Here are some of the pros and cons of filing for bankruptcy:

The Pros

  • The main pro when it comes to bankruptcy is the fact that your debts are discharged – this means that you no longer are responsible for them, as they are forgiven.
  • When it comes to being unable to pay your bills, there are a few options: Firstly, you may have these debts legally waived, secondly, you could file for Chapter 13 which allows you the ability to re-organize your debts into a single monthly payment.

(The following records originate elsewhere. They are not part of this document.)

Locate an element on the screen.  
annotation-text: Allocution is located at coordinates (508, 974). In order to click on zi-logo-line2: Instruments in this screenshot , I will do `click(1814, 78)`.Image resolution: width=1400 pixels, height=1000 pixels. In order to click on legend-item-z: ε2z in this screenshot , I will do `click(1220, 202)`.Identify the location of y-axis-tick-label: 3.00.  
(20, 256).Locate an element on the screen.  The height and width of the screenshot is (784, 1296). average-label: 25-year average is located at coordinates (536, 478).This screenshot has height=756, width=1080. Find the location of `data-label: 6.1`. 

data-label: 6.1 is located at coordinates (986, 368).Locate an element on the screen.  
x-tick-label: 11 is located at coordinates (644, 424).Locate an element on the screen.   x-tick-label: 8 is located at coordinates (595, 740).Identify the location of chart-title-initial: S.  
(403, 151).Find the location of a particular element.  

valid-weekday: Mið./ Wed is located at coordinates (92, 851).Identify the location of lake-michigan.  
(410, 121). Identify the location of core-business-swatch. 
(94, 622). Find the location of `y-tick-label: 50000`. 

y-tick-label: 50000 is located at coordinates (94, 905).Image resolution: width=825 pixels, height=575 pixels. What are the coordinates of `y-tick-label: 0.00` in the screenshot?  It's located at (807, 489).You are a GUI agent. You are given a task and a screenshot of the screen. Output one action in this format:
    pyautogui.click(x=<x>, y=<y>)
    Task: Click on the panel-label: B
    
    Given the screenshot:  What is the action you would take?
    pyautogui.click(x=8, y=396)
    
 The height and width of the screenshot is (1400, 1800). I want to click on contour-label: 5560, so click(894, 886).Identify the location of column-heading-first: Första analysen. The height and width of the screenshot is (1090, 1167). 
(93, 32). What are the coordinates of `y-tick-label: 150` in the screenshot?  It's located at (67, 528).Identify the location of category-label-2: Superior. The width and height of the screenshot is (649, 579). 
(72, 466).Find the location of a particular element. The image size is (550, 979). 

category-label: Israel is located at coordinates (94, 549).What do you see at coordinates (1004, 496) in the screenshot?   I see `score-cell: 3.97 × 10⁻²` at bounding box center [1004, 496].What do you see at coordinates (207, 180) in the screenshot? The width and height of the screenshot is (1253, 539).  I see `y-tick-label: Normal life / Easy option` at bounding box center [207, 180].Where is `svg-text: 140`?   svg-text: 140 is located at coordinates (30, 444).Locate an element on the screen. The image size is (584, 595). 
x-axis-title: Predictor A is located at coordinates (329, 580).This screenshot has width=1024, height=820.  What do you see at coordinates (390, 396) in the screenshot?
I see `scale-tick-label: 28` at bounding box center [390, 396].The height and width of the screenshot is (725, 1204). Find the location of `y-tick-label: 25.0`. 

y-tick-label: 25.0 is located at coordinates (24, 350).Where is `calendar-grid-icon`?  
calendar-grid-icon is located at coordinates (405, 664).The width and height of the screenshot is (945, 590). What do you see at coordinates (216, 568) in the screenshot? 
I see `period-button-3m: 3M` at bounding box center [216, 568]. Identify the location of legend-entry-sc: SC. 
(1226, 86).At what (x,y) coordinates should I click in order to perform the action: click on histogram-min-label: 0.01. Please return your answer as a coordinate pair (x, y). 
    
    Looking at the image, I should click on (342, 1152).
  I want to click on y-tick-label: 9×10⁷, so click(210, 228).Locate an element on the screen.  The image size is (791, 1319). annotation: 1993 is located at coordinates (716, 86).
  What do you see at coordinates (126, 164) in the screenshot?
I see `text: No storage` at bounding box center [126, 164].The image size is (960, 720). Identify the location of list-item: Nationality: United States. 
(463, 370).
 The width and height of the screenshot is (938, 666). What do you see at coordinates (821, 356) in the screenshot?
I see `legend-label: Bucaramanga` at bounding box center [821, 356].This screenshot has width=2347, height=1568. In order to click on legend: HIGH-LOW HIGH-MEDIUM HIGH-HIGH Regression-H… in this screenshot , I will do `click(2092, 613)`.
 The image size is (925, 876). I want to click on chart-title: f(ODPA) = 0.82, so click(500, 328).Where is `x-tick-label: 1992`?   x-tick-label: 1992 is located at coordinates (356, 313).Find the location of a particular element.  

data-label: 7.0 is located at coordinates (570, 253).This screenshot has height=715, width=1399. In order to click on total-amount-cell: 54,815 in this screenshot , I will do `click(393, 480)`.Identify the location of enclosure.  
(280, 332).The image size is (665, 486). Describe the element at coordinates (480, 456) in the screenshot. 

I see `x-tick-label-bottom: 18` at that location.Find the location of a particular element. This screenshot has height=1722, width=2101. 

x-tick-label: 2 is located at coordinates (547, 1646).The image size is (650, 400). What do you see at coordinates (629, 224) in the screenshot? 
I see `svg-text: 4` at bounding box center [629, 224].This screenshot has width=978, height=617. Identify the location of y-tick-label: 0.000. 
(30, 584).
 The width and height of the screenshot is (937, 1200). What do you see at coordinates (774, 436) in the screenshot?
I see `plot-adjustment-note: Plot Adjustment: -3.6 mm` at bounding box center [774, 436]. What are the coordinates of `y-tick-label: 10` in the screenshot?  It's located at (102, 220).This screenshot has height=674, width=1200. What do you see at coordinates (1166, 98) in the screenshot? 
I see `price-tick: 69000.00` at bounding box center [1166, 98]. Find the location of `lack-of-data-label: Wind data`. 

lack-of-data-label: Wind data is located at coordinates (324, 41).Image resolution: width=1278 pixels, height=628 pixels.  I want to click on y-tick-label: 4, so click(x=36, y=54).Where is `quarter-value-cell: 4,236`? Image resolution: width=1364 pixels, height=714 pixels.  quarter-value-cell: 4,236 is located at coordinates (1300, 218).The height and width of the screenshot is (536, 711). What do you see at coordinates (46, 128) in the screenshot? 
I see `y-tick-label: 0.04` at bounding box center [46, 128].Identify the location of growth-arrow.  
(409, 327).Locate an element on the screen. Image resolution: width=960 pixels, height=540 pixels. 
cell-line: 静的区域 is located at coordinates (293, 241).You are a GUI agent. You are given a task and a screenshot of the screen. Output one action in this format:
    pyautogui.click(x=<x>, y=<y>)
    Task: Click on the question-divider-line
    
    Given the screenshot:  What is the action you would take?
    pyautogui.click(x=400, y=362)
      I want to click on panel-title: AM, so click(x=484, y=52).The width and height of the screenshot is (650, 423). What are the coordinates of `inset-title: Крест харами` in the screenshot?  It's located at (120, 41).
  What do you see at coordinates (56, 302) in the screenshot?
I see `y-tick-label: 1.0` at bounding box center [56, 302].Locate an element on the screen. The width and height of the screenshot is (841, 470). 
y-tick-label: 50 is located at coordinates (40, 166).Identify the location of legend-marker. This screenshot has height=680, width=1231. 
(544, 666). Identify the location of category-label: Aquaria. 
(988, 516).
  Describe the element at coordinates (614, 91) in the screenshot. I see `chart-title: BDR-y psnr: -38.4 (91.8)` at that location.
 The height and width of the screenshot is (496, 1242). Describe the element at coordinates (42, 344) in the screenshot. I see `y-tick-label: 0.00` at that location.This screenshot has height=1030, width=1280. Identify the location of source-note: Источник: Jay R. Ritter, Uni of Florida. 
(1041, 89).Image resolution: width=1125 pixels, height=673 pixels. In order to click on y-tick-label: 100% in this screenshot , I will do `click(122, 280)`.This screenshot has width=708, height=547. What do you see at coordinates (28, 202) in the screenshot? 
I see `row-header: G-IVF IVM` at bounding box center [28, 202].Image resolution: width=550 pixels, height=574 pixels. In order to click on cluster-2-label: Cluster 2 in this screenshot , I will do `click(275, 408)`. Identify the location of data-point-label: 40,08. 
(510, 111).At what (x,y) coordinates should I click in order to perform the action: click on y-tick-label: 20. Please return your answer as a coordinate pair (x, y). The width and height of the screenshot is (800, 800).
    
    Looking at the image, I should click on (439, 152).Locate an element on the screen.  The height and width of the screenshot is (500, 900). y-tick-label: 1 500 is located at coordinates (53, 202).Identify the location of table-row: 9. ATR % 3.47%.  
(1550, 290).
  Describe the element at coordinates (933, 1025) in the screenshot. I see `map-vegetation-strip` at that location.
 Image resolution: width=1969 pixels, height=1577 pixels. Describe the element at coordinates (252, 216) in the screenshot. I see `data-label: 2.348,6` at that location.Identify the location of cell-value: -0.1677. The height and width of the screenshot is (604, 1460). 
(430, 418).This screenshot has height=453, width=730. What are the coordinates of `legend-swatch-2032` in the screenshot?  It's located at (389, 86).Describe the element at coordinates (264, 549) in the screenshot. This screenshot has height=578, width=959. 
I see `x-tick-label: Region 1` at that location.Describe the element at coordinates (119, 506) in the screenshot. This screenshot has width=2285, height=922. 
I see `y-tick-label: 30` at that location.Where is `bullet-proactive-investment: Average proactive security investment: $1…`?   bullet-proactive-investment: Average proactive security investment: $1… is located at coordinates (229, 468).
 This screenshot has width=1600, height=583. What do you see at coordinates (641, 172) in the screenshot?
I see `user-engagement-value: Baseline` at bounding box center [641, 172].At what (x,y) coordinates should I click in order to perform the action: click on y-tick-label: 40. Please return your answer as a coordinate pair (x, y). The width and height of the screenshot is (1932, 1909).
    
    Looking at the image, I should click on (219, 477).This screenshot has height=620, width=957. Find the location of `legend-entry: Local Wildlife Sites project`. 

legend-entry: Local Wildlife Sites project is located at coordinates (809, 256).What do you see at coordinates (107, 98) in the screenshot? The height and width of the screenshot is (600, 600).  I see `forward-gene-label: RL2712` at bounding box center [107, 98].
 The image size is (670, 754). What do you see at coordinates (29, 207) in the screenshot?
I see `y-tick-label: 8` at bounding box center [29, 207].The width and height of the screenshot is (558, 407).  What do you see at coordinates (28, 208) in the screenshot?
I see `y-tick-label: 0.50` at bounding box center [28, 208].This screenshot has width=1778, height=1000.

This process can make the process of repaying your debts easier, and more manageable.
  • After you file for bankruptcy, the courts will also put a stay on your debts, which means creditors can no longer make collection attempts on you – which will put an end to harassing phone calls, letters and e-mails.
  • While there is a popular myth that when you file for bankruptcy you lose everything, this is simply not true. Under federal, as well as state laws, there are such things as bankruptcy exemptions. This means that there are assets that cannot be seized during a Chapter 7 bankruptcy filing. Some of these items include your home, clothing, and other personal belongings.
  • As well, under law, you are not allowed to be discriminated against by your employer for filing for bankruptcy.

The Cons

  • While filing for bankruptcy will help you out of debt, it does not wipe out all of your debt. You will still be responsible for paying your most recent back taxes, student loans, alimony/child support, as well as government fines.
  • While there are exempt property rules, you will lose all your non-exempt property which could include cars, cash, stocks, bonds or even your house – depending on the circumstances.
  • Bankruptcy leaves a mark on your credit score for 10 years, which could drastically reduce your odds of getting a loan, or, at least, require you to have much higher interest rates on loans or even credit cards.
  • Bankruptcy is also not cheap. Filing fees, trustee fees, credit counselling, and attorney fees can all add up over time.